((
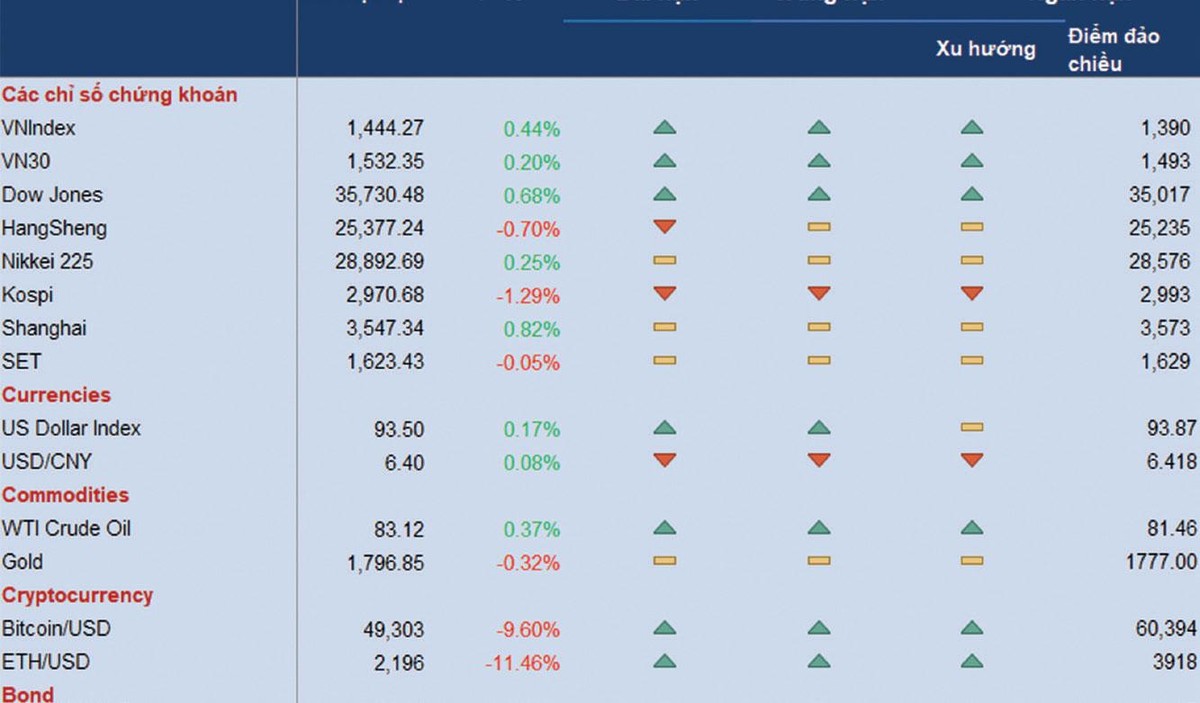The image size is (1200, 703).
Task: Click VNIndex green up arrow under Xu hướng
Action: (971, 128)
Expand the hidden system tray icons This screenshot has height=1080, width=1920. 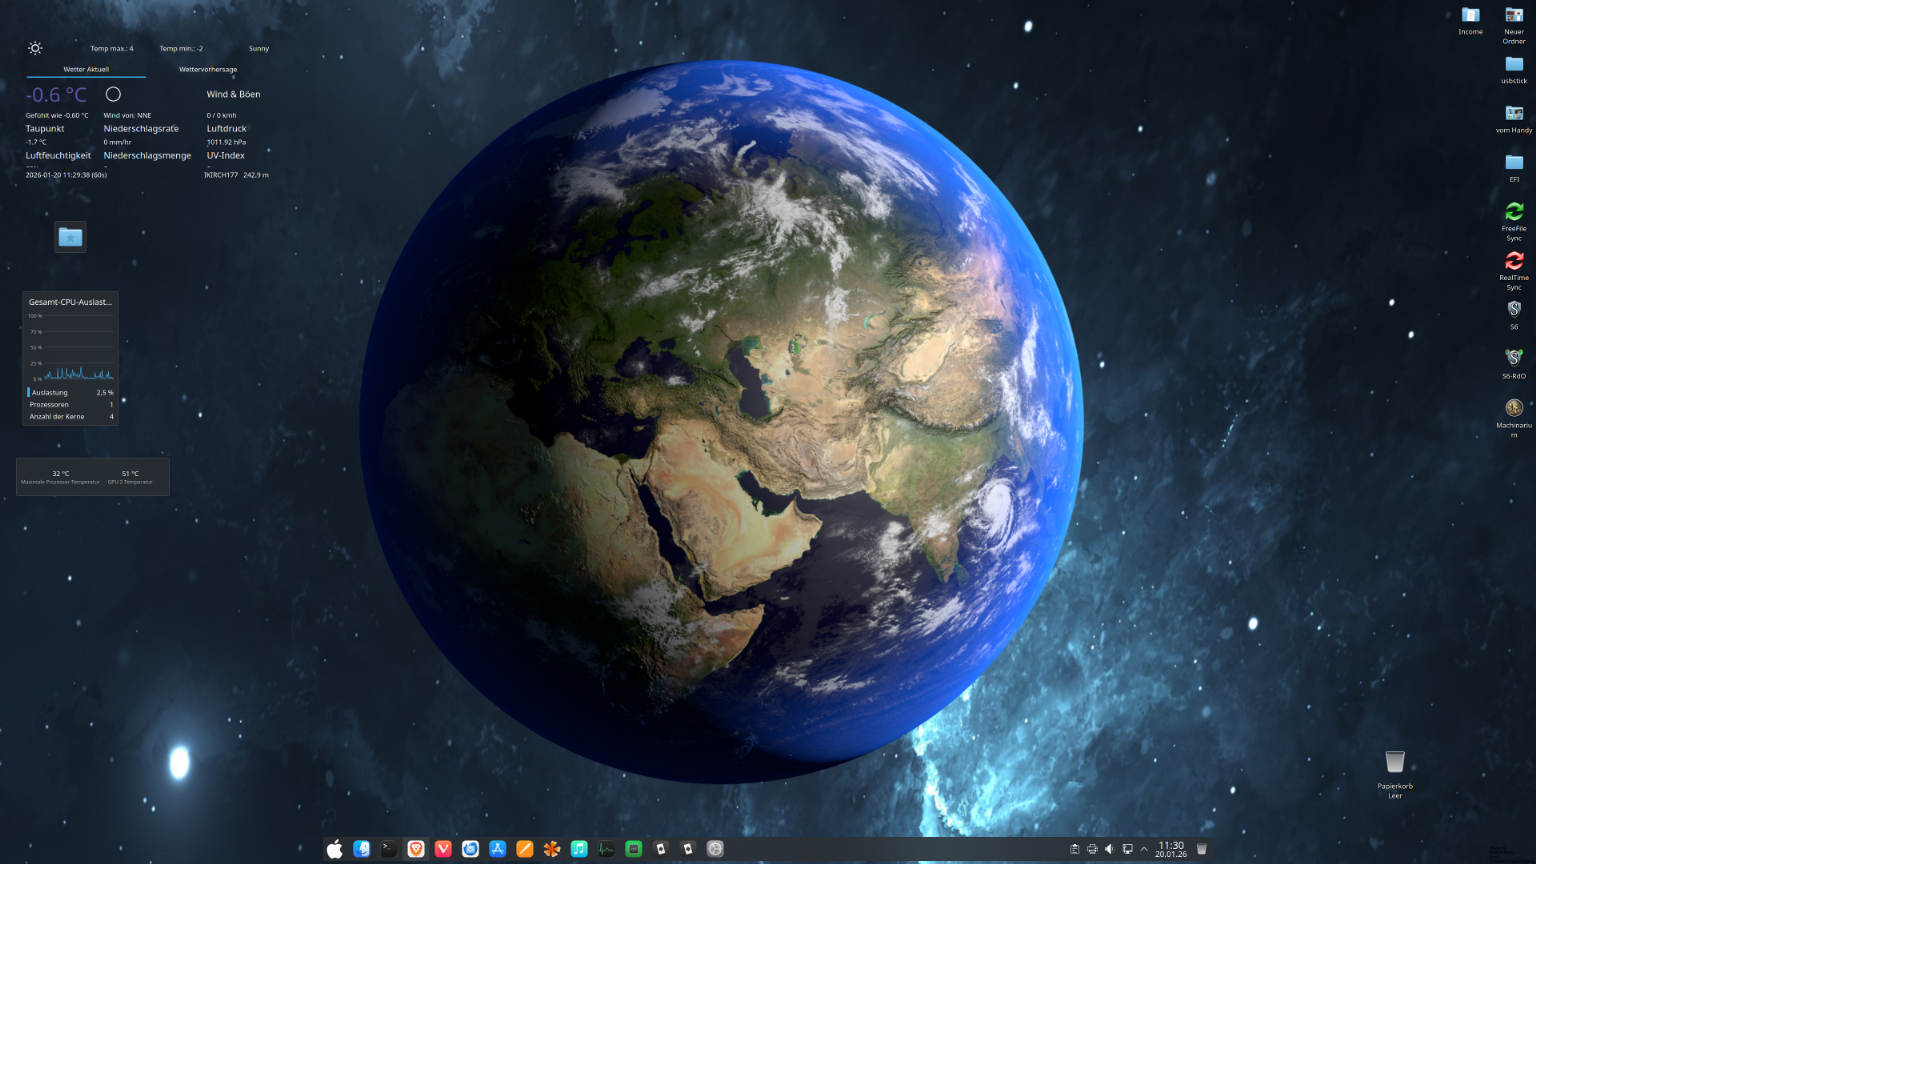pyautogui.click(x=1144, y=849)
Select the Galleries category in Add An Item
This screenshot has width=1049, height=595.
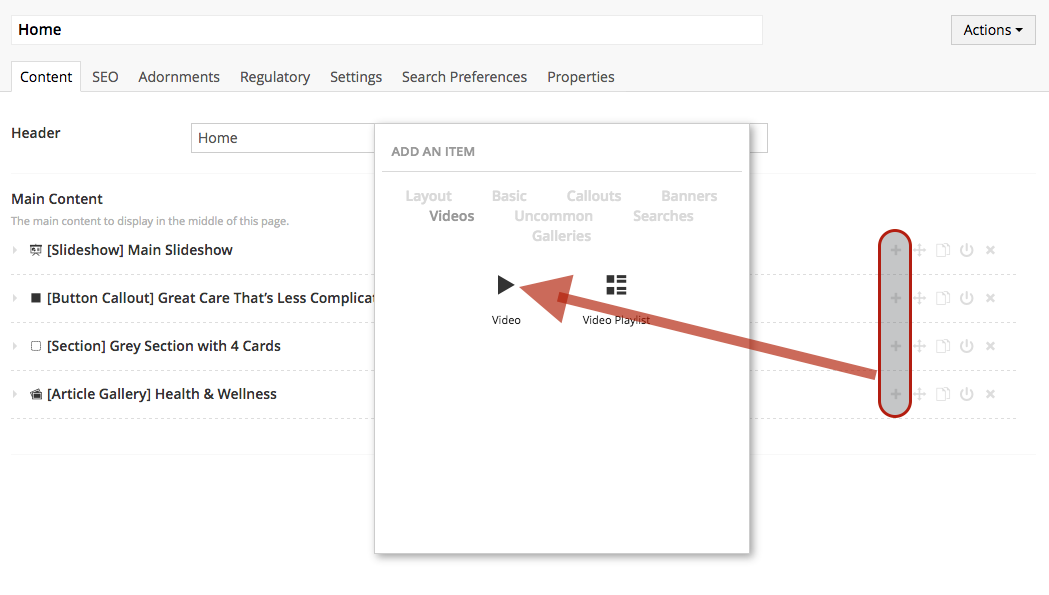tap(561, 235)
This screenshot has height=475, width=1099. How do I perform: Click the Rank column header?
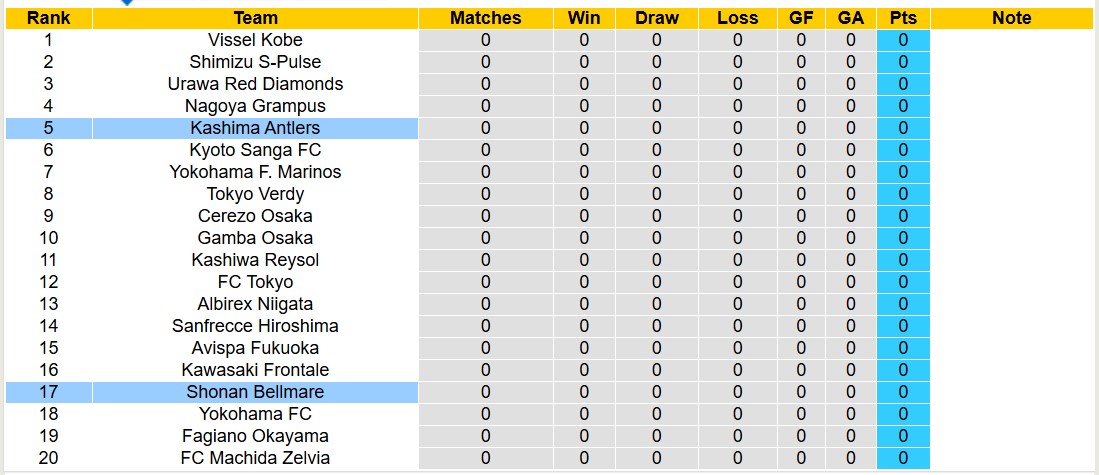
))
> **Short exercise**
Revise everything from the line containing "Select the Galleries category in Add An Item" down to the end of the data by replacing "Galleries" with "Photos" and leaving all other wording unchanged. Omit the pictures from the answer.

> **Right answer**
Select the Photos category in Add An Item
This screenshot has width=1049, height=595.
tap(561, 235)
This screenshot has height=475, width=1099. How do I perform: Click the Rank column header?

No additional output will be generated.